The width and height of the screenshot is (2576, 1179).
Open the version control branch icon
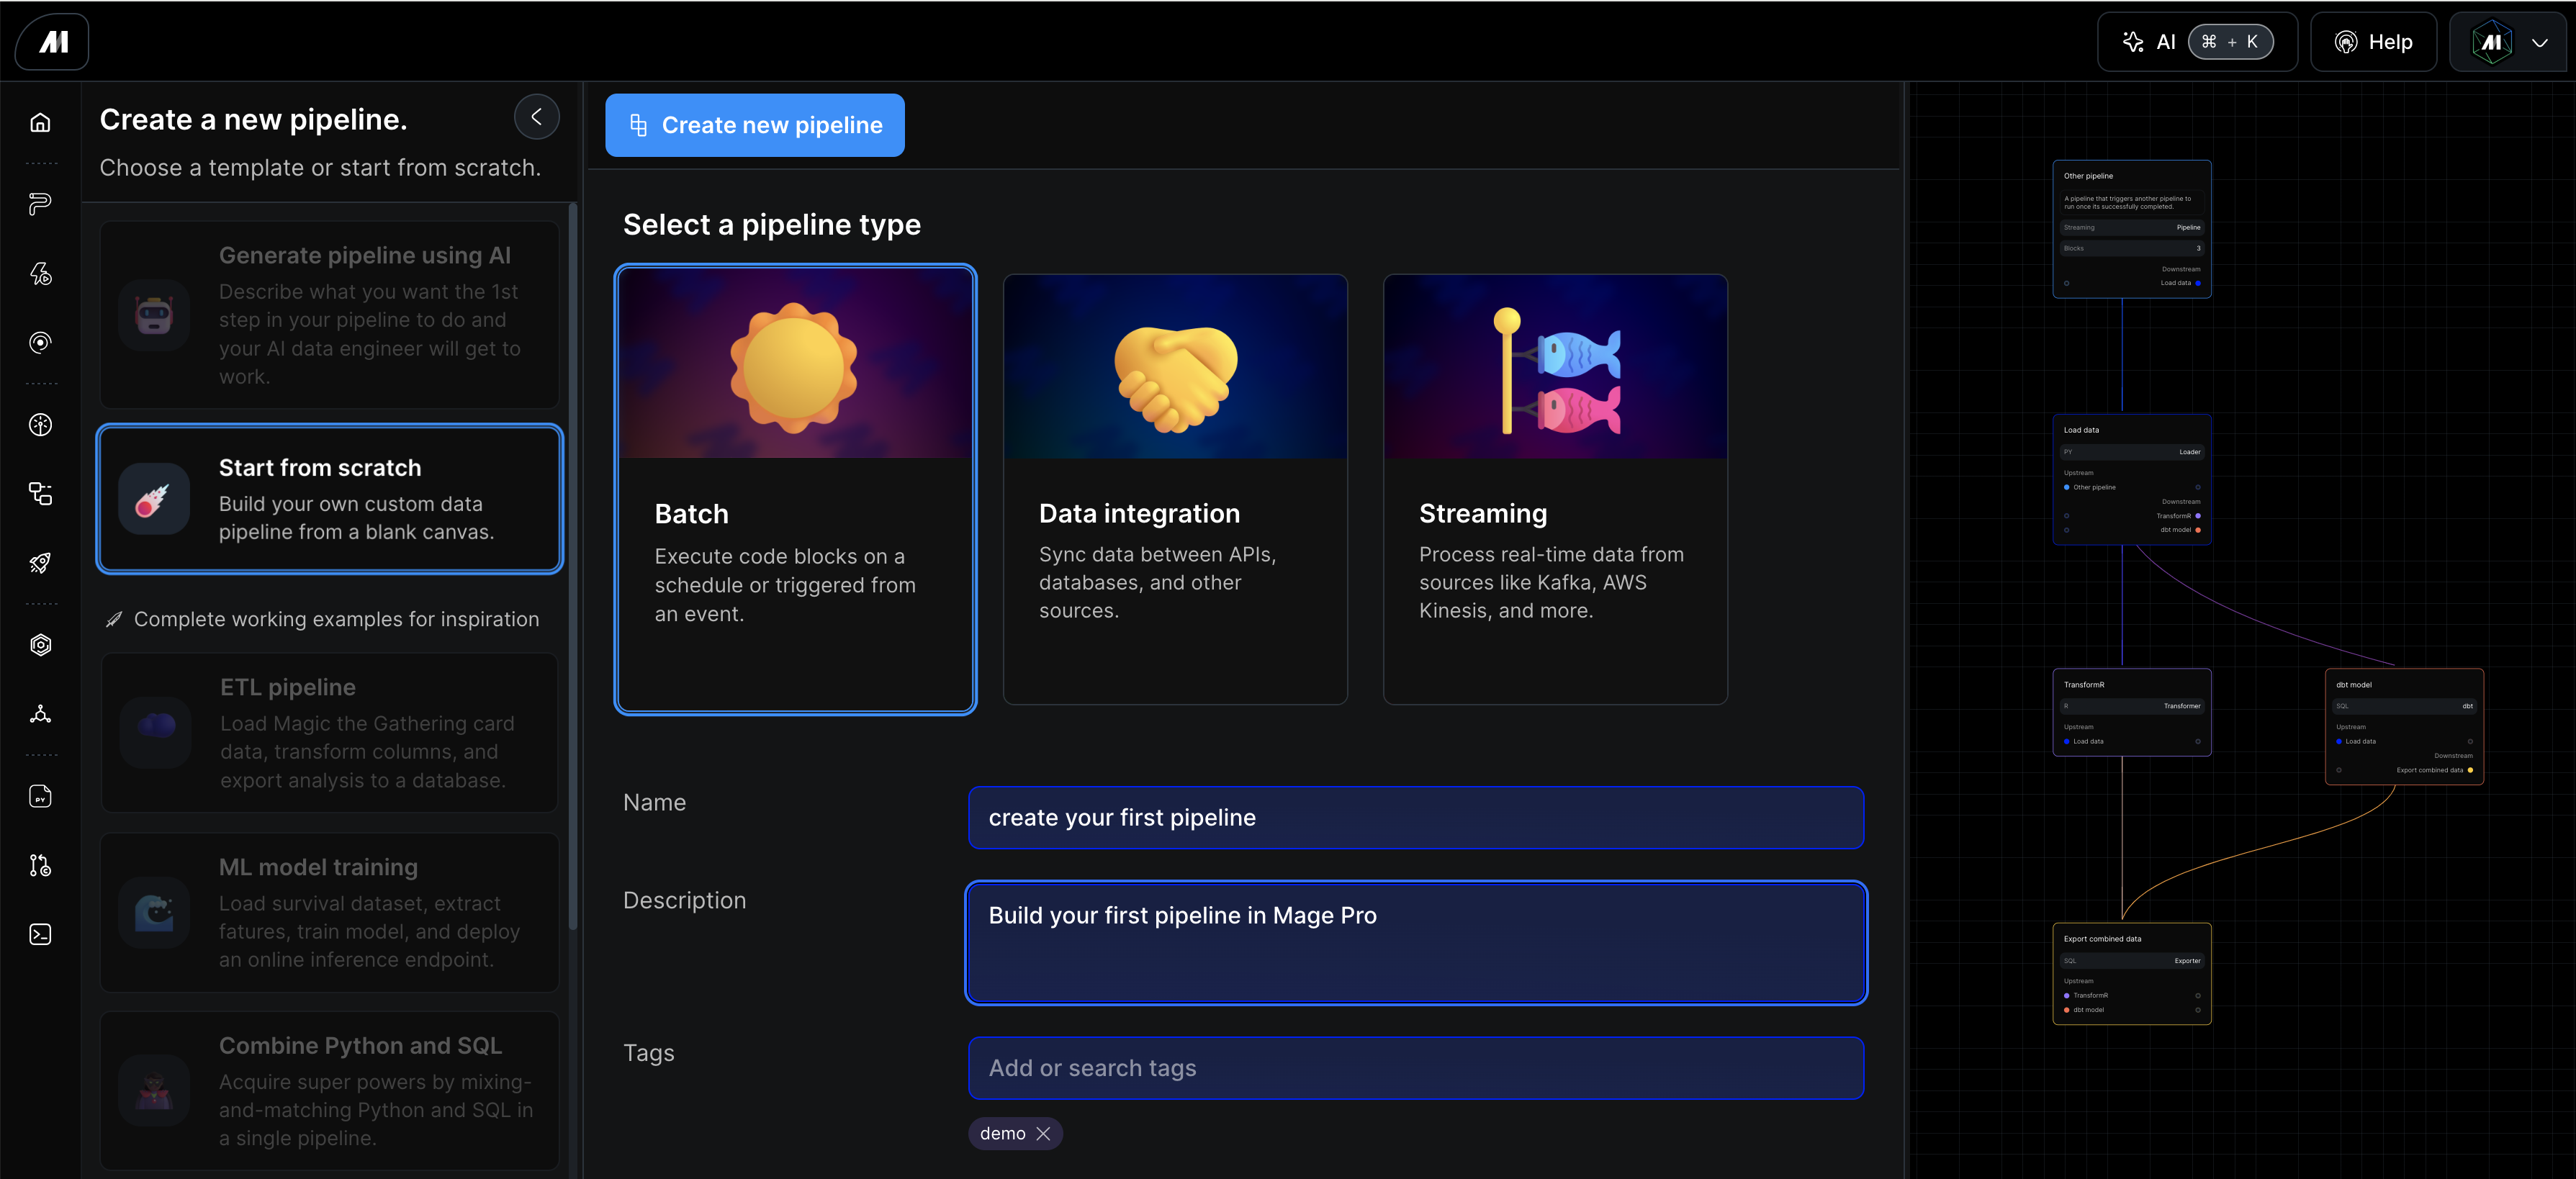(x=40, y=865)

==

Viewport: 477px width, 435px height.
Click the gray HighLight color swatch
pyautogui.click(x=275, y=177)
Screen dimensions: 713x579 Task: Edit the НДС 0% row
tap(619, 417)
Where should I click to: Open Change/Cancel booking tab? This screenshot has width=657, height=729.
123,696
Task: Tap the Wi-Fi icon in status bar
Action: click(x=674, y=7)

• Goal
List each line of the material above that contains the string "Task", copying the lines in full. The match is case-sensitive.

• Written answer
Screen dimensions: 713x579 Task: Edit the НДС 0% row
Task: Tap the Wi-Fi icon in status bar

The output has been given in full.